Angela James has been called "the first superstar of modern women's hockey". She has been hailed as a pioneer who brought the women's game into the mainstream.
The Toronto native had a reputation as a big, tough and talented player who could score goals. As a result, she also drew comparisons to Mark Messier of the NHL. In 1990, James scored 11 goals in five games at the first world championship in women's hockey (held in Ottawa), leading the Canadian team to its first gold medal. She also led the women's team to the world championship title in 1992 (Tampere, Finland), 1994 (Lake Placid, US) and 1997 (Kitchener, ON.)
An eight-time scoring champion and six-time most valuable player during her senior career, James has been honoured by several organizations. She was named Toronto's Youth of the Year in 1985. In 1992, James was presented the city's Women in Sport Enhancement Award.

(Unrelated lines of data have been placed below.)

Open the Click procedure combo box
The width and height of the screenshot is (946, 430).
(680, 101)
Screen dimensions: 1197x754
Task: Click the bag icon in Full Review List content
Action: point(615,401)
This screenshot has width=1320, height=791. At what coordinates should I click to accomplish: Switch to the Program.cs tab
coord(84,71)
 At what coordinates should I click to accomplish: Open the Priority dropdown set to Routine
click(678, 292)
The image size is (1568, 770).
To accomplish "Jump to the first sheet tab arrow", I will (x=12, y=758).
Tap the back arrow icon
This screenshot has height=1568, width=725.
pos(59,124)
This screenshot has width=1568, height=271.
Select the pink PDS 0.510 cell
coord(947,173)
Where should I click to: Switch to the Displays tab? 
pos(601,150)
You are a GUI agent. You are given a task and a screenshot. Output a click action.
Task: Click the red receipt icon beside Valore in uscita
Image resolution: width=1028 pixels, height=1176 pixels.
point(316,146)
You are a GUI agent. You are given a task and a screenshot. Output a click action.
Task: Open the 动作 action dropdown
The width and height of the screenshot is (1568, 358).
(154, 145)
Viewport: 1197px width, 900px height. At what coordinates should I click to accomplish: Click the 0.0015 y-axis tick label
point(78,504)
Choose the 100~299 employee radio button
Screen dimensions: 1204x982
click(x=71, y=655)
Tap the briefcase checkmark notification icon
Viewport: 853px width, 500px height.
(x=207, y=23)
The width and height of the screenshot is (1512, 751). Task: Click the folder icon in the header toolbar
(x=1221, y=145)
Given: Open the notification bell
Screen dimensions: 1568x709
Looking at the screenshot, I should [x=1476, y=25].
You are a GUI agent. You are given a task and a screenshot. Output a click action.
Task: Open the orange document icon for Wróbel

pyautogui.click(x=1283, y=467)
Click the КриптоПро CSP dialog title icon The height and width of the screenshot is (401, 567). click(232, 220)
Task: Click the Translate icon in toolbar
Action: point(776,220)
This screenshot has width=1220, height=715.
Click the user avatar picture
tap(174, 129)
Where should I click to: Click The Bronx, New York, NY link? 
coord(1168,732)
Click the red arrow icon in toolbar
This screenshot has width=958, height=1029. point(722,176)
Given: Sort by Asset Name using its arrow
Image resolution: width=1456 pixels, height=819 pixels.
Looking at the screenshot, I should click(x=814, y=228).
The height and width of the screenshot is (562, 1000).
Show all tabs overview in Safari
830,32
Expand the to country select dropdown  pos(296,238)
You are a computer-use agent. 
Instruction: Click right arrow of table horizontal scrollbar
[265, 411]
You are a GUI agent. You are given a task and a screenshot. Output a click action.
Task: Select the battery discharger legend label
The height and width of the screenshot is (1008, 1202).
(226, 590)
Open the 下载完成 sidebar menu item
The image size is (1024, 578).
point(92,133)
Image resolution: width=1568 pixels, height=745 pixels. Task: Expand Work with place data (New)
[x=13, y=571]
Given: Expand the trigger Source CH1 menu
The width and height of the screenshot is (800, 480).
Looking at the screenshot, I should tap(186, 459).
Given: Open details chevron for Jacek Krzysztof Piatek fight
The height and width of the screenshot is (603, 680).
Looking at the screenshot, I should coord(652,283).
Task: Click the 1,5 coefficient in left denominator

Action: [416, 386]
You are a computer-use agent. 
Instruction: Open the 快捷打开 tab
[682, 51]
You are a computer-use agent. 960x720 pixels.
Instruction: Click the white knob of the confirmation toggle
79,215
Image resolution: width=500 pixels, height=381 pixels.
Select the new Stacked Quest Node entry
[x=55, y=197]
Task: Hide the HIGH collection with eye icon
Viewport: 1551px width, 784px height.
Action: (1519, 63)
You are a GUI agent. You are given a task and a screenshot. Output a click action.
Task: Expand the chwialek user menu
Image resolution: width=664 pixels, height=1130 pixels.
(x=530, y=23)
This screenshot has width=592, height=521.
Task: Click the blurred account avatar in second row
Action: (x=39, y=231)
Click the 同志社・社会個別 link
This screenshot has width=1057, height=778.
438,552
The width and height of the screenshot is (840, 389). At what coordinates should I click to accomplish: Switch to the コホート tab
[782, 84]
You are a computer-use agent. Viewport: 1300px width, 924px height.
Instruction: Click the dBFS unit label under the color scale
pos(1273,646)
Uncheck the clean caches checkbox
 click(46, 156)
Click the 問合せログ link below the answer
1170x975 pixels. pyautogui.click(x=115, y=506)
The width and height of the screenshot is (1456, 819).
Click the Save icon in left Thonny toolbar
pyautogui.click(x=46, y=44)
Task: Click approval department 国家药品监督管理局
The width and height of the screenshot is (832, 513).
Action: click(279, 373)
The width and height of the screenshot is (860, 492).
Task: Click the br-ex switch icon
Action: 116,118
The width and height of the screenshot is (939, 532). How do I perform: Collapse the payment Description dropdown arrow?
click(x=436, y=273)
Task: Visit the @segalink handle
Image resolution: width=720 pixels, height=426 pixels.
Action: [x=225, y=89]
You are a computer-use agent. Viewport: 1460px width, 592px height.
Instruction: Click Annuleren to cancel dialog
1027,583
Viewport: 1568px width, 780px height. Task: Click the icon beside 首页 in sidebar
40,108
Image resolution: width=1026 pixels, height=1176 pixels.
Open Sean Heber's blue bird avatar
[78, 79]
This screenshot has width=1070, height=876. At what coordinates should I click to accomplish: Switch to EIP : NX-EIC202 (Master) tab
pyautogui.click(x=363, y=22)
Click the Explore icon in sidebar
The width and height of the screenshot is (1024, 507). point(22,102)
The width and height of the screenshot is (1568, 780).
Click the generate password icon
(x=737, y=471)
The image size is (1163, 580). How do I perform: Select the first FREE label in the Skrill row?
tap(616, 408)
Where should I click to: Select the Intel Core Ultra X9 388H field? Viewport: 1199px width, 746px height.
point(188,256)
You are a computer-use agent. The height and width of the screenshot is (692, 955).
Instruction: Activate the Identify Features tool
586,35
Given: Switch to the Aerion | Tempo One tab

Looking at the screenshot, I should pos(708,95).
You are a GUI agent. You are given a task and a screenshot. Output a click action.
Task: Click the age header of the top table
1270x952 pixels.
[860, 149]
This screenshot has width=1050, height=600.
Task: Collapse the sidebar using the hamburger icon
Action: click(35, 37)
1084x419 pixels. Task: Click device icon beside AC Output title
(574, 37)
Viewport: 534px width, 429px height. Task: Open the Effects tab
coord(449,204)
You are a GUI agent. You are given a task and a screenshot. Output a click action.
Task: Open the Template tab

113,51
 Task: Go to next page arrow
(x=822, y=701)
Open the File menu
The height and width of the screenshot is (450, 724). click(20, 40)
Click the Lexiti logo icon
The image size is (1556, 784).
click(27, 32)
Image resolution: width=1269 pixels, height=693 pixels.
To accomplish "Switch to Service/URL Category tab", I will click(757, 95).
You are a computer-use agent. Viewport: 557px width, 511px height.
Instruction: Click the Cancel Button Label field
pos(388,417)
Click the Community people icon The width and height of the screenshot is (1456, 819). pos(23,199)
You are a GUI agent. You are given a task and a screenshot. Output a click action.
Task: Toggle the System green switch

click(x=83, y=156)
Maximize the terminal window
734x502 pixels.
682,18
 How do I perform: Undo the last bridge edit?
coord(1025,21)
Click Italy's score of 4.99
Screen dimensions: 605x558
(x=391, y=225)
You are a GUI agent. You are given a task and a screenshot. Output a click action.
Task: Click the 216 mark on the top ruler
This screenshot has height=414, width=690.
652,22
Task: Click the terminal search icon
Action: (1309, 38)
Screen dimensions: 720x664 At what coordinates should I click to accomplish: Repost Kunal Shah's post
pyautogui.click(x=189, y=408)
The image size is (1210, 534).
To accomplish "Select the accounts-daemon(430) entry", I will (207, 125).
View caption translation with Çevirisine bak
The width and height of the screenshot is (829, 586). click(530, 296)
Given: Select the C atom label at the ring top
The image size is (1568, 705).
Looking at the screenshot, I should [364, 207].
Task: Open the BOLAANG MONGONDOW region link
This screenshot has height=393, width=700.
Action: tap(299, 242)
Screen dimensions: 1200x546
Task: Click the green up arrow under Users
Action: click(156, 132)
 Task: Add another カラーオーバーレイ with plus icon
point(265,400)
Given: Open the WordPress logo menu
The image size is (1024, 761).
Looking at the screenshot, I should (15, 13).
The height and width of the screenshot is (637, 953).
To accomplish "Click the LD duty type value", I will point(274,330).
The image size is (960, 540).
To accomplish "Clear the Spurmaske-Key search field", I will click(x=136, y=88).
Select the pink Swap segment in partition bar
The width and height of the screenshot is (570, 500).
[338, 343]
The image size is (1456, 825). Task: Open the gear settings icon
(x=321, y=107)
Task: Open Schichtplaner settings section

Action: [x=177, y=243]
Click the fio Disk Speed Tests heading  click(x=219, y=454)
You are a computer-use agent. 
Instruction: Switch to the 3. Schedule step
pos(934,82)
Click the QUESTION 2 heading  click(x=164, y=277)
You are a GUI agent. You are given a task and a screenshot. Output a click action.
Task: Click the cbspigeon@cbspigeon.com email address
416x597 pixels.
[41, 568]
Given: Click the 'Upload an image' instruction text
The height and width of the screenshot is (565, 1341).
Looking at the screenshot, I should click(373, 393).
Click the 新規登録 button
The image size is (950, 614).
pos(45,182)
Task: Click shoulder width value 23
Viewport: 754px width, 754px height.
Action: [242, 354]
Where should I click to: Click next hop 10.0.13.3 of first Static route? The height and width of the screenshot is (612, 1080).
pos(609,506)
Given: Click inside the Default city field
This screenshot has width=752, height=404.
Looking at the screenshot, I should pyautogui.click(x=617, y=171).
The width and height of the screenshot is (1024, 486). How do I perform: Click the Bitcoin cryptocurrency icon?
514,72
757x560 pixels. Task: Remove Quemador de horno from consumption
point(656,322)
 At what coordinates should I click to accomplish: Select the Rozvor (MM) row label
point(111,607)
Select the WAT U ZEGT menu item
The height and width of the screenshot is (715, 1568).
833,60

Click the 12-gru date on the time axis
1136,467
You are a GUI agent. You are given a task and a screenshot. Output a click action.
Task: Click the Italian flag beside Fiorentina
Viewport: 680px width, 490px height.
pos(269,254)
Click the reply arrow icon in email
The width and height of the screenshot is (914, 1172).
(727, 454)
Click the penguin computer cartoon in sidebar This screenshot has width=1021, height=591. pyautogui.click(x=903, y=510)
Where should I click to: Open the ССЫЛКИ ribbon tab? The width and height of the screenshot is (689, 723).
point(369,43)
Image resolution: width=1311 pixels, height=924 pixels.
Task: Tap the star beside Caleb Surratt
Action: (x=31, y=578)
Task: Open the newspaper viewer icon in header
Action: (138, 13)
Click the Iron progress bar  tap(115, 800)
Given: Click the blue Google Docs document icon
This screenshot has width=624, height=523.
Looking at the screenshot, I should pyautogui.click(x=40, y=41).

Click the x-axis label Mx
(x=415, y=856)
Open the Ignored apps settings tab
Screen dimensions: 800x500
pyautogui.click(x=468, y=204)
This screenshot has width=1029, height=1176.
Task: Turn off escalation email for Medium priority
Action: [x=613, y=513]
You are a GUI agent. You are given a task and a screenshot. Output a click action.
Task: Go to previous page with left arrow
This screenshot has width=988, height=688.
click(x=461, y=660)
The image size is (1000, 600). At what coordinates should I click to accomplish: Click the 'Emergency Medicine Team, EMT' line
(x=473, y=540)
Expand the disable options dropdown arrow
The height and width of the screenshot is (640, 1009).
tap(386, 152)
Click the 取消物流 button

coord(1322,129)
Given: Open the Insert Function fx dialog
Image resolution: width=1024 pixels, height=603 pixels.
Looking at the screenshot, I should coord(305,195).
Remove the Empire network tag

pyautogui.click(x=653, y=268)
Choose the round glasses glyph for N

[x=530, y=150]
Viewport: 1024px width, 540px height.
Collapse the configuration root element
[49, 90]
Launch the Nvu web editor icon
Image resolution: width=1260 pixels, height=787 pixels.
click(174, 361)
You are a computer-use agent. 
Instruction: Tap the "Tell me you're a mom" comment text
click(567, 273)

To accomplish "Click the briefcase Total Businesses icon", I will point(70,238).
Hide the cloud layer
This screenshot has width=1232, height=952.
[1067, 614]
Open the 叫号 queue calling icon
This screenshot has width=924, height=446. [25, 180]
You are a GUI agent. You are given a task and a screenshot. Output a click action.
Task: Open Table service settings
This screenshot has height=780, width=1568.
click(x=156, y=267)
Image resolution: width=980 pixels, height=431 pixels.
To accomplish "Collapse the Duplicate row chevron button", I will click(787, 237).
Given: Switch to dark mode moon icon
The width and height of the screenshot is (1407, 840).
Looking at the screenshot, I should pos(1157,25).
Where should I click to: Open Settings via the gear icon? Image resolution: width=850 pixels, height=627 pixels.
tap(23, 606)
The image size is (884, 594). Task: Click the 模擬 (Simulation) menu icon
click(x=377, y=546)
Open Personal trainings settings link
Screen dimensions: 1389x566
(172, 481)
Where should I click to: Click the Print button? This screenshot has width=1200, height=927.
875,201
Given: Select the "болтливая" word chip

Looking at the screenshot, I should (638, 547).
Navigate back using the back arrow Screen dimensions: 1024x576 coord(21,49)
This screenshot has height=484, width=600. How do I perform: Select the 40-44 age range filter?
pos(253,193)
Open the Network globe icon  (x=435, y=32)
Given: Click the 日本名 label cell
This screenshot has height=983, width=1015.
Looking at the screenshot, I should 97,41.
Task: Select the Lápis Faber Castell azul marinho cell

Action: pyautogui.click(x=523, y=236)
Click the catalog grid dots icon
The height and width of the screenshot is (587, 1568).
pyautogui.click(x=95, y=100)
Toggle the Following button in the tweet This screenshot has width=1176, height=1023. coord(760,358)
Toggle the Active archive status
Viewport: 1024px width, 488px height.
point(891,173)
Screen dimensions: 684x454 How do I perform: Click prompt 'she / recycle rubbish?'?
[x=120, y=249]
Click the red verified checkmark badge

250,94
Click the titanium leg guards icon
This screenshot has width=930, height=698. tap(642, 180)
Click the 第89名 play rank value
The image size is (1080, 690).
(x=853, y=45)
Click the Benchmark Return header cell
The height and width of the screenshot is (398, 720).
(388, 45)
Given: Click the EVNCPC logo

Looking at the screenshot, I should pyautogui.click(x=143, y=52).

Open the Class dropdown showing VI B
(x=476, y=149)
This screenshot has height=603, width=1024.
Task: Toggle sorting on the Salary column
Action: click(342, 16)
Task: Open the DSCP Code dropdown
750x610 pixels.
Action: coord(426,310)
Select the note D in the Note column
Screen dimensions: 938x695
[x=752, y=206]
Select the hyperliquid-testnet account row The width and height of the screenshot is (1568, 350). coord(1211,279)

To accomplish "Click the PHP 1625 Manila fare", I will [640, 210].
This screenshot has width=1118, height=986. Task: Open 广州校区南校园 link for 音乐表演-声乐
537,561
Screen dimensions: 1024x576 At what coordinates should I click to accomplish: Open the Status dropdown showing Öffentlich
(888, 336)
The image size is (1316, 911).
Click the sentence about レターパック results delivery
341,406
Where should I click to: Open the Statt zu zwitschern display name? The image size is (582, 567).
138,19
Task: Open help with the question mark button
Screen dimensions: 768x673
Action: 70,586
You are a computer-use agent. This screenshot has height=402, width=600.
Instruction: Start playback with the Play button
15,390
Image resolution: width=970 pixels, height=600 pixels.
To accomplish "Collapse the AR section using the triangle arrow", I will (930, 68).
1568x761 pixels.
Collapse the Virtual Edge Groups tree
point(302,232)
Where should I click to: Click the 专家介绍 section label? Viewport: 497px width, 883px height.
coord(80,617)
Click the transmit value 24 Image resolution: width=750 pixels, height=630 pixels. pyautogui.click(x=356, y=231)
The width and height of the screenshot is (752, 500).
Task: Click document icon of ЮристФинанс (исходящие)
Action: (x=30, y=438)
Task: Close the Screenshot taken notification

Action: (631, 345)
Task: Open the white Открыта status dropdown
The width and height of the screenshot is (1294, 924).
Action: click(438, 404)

Hockey Canada named her the 2005 recipient of its Female Hockey Breakthrough Award.
The Flemingdon Park arena was renamed the Angela James Arena in 2009. The Canadian Women's Hockey League presents the Angela James Bowl to its leading scorer each season.
James has been inducted into several Halls of Fame, including the Ontario Colleges Athletic Association Hall of Fame in 2005, and the Black Hockey and Sports Hall of Fame in 2006.
After earning a diploma in Recreation Facilities Management from Seneca College, James was hired by the school as a sports programmer in 1985. She continues to work for Seneca and is now a senior sports coordinator at its King campus.